Now, the way things are is that some people enjoy enacting femininity. You will be shocked but many of us enjoy it not because we want to attract men* but simply because we enjoy it. I, for one, definitely don’t want to attract anybody because I’m in a very happy ultra-monogamous relationship and my partner adores me no matter how I look, what I wear, and what gender identity I choose to enact at any given moment. I know there is a crowd of pseudo-feminists who will rush to suggest that I’m too stupid to understand my own enslavement. For them, enacting femininity is always about pleasing some guy. This says a lot about them and nothing about me.
Culturally, spending an hour doing my make-up and lying in a bath-tub for two hours with my favorite mask on is my way of stating that I have a right to my time.

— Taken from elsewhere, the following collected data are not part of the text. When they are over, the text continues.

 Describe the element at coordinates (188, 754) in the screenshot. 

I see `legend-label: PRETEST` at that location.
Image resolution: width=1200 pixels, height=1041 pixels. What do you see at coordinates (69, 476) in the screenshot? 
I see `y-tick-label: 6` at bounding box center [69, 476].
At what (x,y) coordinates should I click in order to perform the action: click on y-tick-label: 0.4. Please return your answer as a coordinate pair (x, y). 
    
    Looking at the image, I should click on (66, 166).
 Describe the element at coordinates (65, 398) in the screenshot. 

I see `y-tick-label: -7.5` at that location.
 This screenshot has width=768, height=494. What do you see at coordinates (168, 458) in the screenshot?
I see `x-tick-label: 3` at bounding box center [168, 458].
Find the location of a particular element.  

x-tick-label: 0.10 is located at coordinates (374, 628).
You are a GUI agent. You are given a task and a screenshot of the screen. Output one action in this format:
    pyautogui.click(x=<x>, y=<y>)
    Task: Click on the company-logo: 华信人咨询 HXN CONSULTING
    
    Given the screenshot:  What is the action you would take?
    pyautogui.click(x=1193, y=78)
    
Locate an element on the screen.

My number one priority in life is enjoying myself and I’ll be damned if I feel guilty for not serving anybody else’s needs every second of my life, as the preceding generations of Soviet women did. On a personal level, I just dig it.
It is perfectly OK not to enjoy enacting your femininity in a very traditional (or any other) way. A decision not to enact it, however, does not make you any more feminist. Just like the decision to do it doesn’t make you any less so.
*In case you don’t believe me, check out this post by a lesbian autistic who loves enacting femininity and sharing this experience with her trans girl-friend. I’m sure we can all agree that no male gaze is being targeted by this couple’s practice of femininity.